> _SOURCE TEXT_
++++++++++++++++++++

Lubchenco's NOAA declares mermaids don't exist
by Dan Bacher
NOAA, the National Oceanographic and Atmospheric Administration, has revealed the startling truth: mermaids aren't real.
"No evidence of aquatic humanoids has ever been found," according to a statement from NOAA (http://oceanservice.noaa.gov/facts/mermaids.html). "Why, then, do they occupy the collective unconscious of nearly all seafaring peoples? That’s a question best left to historians, philosophers, and anthropologists."
The NOAA statement unveiling the shocking news apparently came after the airing of a recent Animal Planet TV show "Mermaids: The Body Found."
NOAA traced the history of the mermaid legends in its statement.
"Mermaids — those half-human, half-fish sirens of the sea — are legendary sea creatures chronicled in maritime cultures since time immemorial," NOAA stated. "The ancient Greek epic poet Homer wrote of them in The Odyssey. In the ancient Far East, mermaids were the wives of powerful sea-dragons, and served as trusted messengers between their spouses and the emperors on land. The aboriginal people of Australia call mermaids yawkyawks – a name that may refer to their mesmerizing songs."
"The belief in mermaids may have arisen at the very dawn of our species. Magical female figures first appear in cave paintings in the late Paleolithic (Stone Age) period some 30,000 years ago, when modern humans gained dominion over the land and, presumably, began to sail the seas. Half-human creatures, called chimeras, also abound in mythology — in addition to mermaids, there were wise centaurs, wild satyrs, and frightful minotaurs, to name but a few," NOAA noted.
This "illuminating" statement was issued by the same agency that has done nothing to stop the killing of millions of Sacramento splittail, Central Valley chinook salmon, steelhead, striped bass, Delta smelt and other species in the state and federal Delta pumps every year in order to export massive quantities of northern California water to corporate agribusiness and southern California. While mermaids may be a myth, the slaughter of fish in the Delta death pumps is not. (http://www.counterpunch.org/2012/05/07/carnage-in-the-pumps/)

++++++++++++++++++++

> _EXERCISE 1_
Reproduce the passage of the mermaid article between "The NOAA statement" and "in its statement.", inclusive.
> _EXERCISE 2_
According to the mermaid article, what television show did the NOAA statement apparently follow?

(Saved entries)
++++++++++++++++++++

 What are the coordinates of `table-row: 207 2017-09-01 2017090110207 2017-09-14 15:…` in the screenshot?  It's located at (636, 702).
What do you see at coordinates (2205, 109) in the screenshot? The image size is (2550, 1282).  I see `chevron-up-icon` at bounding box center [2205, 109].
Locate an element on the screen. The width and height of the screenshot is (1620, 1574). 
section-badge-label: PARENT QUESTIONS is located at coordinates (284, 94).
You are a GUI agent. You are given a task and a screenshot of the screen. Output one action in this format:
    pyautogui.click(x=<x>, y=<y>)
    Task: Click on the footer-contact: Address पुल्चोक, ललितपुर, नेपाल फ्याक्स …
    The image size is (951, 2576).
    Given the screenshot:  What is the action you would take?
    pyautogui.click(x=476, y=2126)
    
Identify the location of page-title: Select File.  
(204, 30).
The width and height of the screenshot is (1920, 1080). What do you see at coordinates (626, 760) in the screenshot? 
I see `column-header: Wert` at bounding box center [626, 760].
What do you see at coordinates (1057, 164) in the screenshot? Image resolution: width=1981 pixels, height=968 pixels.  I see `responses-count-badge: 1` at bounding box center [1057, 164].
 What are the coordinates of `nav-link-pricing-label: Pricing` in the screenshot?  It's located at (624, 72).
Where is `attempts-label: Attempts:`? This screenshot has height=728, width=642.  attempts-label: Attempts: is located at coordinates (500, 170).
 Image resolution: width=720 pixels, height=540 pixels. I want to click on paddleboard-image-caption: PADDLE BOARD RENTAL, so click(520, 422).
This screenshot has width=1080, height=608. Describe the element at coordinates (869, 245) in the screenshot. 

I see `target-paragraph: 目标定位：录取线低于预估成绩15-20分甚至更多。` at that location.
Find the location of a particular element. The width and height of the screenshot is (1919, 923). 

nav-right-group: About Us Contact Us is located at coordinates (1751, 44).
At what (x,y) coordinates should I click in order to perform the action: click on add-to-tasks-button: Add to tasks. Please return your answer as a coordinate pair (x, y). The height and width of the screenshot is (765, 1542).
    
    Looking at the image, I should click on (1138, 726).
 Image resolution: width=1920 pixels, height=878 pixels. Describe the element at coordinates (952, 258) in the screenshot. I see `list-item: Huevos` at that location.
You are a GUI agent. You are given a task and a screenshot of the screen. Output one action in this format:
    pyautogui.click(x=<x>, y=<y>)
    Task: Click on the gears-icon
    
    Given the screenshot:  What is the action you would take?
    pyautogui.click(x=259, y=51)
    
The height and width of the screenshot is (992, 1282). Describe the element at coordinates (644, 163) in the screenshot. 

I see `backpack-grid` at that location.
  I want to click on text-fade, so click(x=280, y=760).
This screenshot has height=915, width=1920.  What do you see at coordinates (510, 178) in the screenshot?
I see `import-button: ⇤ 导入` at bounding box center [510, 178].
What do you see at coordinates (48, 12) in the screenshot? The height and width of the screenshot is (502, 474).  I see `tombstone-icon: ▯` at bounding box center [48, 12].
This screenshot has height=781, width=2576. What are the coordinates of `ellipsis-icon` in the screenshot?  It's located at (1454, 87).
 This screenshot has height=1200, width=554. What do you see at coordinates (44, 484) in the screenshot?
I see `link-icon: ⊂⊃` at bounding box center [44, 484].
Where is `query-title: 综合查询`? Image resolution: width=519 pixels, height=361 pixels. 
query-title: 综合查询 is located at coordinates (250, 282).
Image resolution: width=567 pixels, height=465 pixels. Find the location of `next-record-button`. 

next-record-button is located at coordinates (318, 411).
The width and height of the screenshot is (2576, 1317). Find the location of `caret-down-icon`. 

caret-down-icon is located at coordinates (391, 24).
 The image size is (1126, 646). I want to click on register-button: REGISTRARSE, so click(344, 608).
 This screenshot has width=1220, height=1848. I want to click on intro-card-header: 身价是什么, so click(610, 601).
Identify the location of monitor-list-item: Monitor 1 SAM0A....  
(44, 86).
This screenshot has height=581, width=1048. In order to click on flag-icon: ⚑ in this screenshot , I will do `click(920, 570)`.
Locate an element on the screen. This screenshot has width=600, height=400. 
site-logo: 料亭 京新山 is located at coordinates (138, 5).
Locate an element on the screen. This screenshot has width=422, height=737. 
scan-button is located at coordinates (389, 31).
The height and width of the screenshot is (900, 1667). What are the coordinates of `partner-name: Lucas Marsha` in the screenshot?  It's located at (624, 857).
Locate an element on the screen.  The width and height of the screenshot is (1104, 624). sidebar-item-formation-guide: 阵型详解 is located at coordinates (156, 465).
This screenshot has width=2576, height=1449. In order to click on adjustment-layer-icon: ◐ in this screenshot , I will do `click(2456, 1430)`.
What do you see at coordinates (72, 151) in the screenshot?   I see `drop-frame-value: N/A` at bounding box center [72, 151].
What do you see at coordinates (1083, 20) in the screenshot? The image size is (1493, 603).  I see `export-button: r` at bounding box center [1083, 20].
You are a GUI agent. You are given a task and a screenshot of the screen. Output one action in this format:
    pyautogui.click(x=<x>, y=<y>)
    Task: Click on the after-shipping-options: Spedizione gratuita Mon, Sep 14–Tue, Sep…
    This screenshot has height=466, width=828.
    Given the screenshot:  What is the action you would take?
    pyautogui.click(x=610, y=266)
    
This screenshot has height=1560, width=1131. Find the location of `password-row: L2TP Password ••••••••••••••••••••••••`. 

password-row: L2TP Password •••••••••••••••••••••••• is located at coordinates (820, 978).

++++++++++++++++++++

> _TASK RESULT 1_
The NOAA statement unveiling the shocking news apparently came after the airing of a recent Animal Planet TV show "Mermaids: The Body Found."
NOAA traced the history of the mermaid legends in its statement.

> _TASK RESULT 2_
It apparently followed the Animal Planet show "Mermaids: The Body Found."